AIM 1:
Duplicate the section of the IDAH overview that starts with the words "What is IDAH?" and ends with the words "to your projects.".

PASSAGE TO READ:
━━━━━━━━

What is IDAH?
IDAH (Ingedata Annotation Hub) is an open-source platform for collaborative data annotation, designed to streamline the creation of high-quality training datasets for machine learning models.
Overview
IDAH provides a comprehensive solution for managing annotation projects across various data modalities including images, videos, audio, text, and more. Built with modern web technologies and a microservices architecture, IDAH offers flexibility, scalability, and extensibility through its powerful plugin system.
Explore Key Features to learn what IDAH can do, or check out Use Cases to see how IDAH can be applied to your projects.

━━━━━━━━

DATA PROVIDED:
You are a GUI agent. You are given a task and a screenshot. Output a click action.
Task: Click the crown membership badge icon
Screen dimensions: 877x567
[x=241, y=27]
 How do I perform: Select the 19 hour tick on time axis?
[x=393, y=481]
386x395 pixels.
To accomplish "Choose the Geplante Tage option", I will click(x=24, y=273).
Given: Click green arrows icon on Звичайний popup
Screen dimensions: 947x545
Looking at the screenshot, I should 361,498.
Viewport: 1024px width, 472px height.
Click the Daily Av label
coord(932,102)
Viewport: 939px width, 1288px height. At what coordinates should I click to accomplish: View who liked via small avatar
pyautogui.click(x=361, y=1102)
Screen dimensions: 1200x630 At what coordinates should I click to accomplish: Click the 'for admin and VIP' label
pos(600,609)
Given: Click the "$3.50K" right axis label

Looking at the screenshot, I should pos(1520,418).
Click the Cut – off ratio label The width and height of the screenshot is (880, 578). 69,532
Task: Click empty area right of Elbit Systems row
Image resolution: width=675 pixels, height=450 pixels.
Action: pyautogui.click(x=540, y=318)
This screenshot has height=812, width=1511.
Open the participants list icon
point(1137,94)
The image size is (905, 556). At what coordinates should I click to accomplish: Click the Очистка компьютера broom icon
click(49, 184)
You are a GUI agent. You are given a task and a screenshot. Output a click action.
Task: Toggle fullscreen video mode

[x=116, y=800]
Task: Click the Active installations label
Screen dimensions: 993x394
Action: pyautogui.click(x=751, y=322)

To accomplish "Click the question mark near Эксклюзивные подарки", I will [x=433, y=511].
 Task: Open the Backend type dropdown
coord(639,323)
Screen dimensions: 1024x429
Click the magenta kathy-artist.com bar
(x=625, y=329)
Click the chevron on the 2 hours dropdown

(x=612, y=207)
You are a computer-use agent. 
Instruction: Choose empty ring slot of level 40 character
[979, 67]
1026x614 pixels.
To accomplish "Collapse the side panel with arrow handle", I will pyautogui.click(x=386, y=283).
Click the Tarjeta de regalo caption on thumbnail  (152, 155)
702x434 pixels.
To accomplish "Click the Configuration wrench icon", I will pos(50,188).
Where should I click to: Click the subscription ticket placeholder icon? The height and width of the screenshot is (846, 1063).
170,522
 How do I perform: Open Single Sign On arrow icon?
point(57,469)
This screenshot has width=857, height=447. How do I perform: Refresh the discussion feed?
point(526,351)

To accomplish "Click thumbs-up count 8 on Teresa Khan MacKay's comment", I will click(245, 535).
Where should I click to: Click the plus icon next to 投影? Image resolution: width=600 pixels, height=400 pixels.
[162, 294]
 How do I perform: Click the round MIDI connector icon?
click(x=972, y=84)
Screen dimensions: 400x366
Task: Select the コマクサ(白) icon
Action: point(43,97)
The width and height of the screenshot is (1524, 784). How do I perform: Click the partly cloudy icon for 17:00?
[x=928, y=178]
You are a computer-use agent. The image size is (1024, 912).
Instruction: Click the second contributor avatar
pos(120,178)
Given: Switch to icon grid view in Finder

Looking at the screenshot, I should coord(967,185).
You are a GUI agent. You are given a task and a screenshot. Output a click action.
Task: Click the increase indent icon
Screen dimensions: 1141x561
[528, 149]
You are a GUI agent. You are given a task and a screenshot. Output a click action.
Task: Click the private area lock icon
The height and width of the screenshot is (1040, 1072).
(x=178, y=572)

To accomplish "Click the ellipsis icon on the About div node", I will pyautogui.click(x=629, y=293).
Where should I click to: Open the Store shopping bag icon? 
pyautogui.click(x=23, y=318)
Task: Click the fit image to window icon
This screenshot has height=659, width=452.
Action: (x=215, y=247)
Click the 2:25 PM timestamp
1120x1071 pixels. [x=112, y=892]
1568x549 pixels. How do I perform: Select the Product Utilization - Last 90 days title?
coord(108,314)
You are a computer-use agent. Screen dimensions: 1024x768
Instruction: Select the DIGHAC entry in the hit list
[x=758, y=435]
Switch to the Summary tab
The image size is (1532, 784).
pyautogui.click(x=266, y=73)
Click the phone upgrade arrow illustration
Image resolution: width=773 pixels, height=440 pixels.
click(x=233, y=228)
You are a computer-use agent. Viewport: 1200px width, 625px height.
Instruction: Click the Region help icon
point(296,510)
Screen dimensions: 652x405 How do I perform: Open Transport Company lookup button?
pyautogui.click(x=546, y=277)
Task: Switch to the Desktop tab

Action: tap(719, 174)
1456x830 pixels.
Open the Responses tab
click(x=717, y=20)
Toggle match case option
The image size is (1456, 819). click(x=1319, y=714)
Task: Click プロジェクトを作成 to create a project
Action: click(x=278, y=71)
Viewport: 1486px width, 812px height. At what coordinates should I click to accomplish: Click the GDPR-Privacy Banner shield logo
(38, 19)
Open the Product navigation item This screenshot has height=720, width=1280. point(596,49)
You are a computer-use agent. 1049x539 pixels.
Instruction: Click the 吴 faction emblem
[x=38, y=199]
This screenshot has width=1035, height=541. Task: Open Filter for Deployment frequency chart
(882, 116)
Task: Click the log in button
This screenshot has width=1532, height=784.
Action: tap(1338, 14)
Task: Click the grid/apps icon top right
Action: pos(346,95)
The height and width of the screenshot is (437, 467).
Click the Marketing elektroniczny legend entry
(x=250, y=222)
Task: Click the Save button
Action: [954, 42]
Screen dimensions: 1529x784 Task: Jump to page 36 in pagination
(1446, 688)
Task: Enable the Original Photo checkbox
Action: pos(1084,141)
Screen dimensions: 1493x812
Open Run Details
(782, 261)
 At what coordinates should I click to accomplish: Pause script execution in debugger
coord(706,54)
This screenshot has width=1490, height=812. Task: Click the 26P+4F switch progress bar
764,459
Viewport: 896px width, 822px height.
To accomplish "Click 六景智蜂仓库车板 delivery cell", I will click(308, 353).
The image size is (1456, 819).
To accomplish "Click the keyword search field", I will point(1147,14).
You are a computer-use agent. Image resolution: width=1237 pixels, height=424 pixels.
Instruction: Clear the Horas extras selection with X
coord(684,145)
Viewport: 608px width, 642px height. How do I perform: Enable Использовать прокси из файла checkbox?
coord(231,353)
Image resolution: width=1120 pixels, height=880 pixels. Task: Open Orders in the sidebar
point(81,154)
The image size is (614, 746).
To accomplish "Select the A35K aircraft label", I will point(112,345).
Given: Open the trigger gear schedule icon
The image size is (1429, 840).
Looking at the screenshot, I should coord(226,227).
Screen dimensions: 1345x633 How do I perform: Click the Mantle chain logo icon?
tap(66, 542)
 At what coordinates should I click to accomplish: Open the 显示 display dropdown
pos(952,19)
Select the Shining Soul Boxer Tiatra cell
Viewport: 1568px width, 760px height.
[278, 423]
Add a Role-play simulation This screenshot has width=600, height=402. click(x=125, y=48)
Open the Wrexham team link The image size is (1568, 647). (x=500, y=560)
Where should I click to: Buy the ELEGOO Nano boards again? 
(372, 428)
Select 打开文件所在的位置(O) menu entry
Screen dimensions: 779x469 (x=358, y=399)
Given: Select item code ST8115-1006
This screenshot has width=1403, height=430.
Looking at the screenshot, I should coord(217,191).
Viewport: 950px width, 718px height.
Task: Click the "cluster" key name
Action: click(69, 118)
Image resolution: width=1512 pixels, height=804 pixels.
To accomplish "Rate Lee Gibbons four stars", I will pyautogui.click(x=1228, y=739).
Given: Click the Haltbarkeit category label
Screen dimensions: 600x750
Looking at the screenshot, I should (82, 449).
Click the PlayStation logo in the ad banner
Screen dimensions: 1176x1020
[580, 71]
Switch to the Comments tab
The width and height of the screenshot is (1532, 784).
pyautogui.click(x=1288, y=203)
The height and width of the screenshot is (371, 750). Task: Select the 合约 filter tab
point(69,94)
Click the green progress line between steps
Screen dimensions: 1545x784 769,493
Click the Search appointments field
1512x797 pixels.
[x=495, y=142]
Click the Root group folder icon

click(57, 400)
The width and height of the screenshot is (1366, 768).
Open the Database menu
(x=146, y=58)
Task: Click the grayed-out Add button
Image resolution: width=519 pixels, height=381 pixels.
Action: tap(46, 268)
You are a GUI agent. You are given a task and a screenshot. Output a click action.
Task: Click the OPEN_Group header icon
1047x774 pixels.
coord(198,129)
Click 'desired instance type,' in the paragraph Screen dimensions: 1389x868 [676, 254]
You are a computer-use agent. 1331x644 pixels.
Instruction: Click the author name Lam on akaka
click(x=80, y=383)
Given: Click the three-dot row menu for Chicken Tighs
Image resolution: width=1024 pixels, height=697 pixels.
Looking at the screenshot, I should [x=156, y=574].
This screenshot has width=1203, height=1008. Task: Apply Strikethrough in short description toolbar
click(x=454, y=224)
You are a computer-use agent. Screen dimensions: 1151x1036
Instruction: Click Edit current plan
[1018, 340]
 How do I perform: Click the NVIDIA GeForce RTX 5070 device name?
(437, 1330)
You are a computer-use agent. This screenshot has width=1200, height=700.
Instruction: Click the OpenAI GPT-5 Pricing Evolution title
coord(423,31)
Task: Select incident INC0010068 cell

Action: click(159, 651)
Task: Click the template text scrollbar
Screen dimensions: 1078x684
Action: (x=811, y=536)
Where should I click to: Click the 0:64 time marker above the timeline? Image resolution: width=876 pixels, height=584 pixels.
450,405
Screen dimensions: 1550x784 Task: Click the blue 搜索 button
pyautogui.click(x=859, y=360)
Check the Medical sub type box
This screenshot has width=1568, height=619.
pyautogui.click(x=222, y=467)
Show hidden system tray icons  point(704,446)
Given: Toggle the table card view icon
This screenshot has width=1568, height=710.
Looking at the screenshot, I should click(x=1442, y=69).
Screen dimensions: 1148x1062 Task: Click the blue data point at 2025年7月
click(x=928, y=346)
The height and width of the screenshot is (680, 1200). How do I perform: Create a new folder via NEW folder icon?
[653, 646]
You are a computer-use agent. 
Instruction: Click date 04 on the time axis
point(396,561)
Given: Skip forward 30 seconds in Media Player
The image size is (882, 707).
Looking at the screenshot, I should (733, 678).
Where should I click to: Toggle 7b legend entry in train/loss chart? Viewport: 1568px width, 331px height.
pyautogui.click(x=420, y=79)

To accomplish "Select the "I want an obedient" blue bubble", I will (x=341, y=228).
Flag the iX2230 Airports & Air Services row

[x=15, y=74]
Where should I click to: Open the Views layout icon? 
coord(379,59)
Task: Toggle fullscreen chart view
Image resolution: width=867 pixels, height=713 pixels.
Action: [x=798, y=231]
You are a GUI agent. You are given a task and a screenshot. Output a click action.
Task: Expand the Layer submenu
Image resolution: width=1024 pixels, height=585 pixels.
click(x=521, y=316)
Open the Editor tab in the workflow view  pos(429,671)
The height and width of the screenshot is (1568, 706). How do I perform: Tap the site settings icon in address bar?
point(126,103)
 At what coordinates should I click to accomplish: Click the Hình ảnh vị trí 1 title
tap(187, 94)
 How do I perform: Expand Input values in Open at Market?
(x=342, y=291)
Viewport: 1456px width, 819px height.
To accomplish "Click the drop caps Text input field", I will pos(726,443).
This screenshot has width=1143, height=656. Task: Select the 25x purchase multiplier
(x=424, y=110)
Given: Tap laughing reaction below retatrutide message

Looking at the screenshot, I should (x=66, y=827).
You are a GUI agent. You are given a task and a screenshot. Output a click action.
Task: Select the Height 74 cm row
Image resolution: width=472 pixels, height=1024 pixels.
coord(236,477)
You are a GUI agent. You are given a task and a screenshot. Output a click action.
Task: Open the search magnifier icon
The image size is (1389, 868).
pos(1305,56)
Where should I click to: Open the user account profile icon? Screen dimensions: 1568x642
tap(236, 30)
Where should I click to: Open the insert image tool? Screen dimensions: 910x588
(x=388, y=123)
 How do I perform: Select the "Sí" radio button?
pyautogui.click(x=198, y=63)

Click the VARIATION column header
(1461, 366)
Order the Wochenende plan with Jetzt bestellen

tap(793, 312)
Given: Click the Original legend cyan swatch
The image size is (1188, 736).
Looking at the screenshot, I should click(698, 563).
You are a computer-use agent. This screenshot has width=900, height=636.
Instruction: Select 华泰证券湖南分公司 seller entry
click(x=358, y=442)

━━━━━━━━

AIM 2:
In the records, rewrite the lines from the one containing "This screenshot has width=1490, height=812." through the one containing "Looking at the screenshot, I should coord(226,227).", replacing "sidebar" with "navigation menu" and keeping everything else the same. Return only those lines.

OUTPUT 1:
What is IDAH?
IDAH (Ingedata Annotation Hub) is an open-source platform for collaborative data annotation, designed to streamline the creation of high-quality training datasets for machine learning models.
Overview
IDAH provides a comprehensive solution for managing annotation projects across various data modalities including images, videos, audio, text, and more. Built with modern web technologies and a microservices architecture, IDAH offers flexibility, scalability, and extensibility through its powerful plugin system.
Explore Key Features to learn what IDAH can do, or check out Use Cases to see how IDAH can be applied to your projects.

OUTPUT 2:
This screenshot has width=1490, height=812. Task: Click the 26P+4F switch progress bar
764,459
Viewport: 896px width, 822px height.
To accomplish "Click 六景智蜂仓库车板 delivery cell", I will click(308, 353).
The image size is (1456, 819).
To accomplish "Click the keyword search field", I will point(1147,14).
You are a computer-use agent. Image resolution: width=1237 pixels, height=424 pixels.
Instruction: Clear the Horas extras selection with X
coord(684,145)
Viewport: 608px width, 642px height. How do I perform: Enable Использовать прокси из файла checkbox?
coord(231,353)
Image resolution: width=1120 pixels, height=880 pixels. Task: Open Orders in the navigation menu
point(81,154)
The image size is (614, 746).
To accomplish "Select the A35K aircraft label", I will point(112,345).
Given: Open the trigger gear schedule icon
The image size is (1429, 840).
Looking at the screenshot, I should coord(226,227).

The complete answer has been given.